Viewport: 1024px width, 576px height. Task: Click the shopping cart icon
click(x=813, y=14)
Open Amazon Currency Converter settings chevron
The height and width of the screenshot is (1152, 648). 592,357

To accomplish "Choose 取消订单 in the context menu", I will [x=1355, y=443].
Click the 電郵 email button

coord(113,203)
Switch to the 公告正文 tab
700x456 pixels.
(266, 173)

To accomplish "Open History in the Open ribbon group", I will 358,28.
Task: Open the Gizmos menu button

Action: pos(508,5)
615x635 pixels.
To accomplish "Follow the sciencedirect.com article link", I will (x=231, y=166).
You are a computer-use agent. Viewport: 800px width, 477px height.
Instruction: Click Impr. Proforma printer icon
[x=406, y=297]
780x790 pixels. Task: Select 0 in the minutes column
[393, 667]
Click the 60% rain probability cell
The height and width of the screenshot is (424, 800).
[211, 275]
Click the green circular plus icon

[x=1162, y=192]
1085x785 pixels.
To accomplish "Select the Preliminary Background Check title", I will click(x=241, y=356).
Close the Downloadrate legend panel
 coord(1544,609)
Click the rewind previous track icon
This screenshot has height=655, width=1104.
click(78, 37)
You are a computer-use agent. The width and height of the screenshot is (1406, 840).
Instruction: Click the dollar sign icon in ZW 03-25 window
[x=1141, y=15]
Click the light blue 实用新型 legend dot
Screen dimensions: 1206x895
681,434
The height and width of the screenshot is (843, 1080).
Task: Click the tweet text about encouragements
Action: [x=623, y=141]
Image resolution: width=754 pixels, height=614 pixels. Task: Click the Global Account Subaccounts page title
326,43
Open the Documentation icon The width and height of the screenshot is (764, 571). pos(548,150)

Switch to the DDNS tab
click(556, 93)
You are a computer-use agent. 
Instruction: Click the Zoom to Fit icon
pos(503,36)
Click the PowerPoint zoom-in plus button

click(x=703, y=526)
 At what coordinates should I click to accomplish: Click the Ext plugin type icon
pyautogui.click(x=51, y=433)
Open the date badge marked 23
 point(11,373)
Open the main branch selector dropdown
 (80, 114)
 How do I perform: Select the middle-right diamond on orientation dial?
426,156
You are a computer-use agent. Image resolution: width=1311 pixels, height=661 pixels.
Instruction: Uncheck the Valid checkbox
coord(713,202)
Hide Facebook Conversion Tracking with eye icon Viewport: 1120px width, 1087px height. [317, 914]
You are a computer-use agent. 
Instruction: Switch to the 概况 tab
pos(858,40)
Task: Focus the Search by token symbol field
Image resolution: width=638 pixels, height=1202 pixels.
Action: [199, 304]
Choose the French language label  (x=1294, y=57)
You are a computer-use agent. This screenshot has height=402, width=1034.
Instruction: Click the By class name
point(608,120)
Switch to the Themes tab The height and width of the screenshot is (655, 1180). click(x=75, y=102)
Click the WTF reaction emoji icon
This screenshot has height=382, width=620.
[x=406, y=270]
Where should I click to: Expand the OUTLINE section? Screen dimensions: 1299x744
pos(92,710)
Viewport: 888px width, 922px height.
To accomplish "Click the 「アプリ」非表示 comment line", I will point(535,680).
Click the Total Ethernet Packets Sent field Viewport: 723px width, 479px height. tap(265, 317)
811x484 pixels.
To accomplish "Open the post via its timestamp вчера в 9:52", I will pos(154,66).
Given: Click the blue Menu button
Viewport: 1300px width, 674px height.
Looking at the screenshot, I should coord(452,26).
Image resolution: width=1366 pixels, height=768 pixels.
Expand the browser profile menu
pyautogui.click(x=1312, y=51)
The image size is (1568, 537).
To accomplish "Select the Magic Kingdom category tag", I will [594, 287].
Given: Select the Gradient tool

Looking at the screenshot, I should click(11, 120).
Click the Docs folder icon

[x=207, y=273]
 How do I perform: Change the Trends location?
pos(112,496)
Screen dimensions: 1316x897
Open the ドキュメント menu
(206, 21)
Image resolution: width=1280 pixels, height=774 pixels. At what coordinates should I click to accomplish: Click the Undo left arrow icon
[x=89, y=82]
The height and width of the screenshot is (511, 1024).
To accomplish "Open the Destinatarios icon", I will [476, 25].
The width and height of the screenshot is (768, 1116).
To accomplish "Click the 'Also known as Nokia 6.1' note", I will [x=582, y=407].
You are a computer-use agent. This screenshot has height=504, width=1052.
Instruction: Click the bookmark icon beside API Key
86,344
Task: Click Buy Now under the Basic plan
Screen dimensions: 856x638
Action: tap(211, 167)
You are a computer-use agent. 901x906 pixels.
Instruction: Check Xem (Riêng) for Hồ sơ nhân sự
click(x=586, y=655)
===
• _Assignment_: The lines to return run from the one containing "Image resolution: width=638" through the last line of the material above. Please reproduce them exactly.

• _Reply to the task_:
Image resolution: width=638 pixels, height=1202 pixels.
Action: [199, 304]
Choose the French language label  (x=1294, y=57)
You are a computer-use agent. This screenshot has height=402, width=1034.
Instruction: Click the By class name
point(608,120)
Switch to the Themes tab The height and width of the screenshot is (655, 1180). click(x=75, y=102)
Click the WTF reaction emoji icon
This screenshot has height=382, width=620.
[x=406, y=270]
Where should I click to: Expand the OUTLINE section? Screen dimensions: 1299x744
pos(92,710)
Viewport: 888px width, 922px height.
To accomplish "Click the 「アプリ」非表示 comment line", I will point(535,680).
Click the Total Ethernet Packets Sent field Viewport: 723px width, 479px height. tap(265, 317)
811x484 pixels.
To accomplish "Open the post via its timestamp вчера в 9:52", I will pos(154,66).
Given: Click the blue Menu button
Viewport: 1300px width, 674px height.
Looking at the screenshot, I should coord(452,26).
Image resolution: width=1366 pixels, height=768 pixels.
Expand the browser profile menu
pyautogui.click(x=1312, y=51)
The image size is (1568, 537).
To accomplish "Select the Magic Kingdom category tag", I will [594, 287].
Given: Select the Gradient tool

Looking at the screenshot, I should click(11, 120).
Click the Docs folder icon

[x=207, y=273]
 How do I perform: Change the Trends location?
pos(112,496)
Screen dimensions: 1316x897
Open the ドキュメント menu
(206, 21)
Image resolution: width=1280 pixels, height=774 pixels. At what coordinates should I click to accomplish: Click the Undo left arrow icon
[x=89, y=82]
The height and width of the screenshot is (511, 1024).
To accomplish "Open the Destinatarios icon", I will [476, 25].
The width and height of the screenshot is (768, 1116).
To accomplish "Click the 'Also known as Nokia 6.1' note", I will [x=582, y=407].
You are a computer-use agent. This screenshot has height=504, width=1052.
Instruction: Click the bookmark icon beside API Key
86,344
Task: Click Buy Now under the Basic plan
Screen dimensions: 856x638
Action: tap(211, 167)
You are a computer-use agent. 901x906 pixels.
Instruction: Check Xem (Riêng) for Hồ sơ nhân sự
click(x=586, y=655)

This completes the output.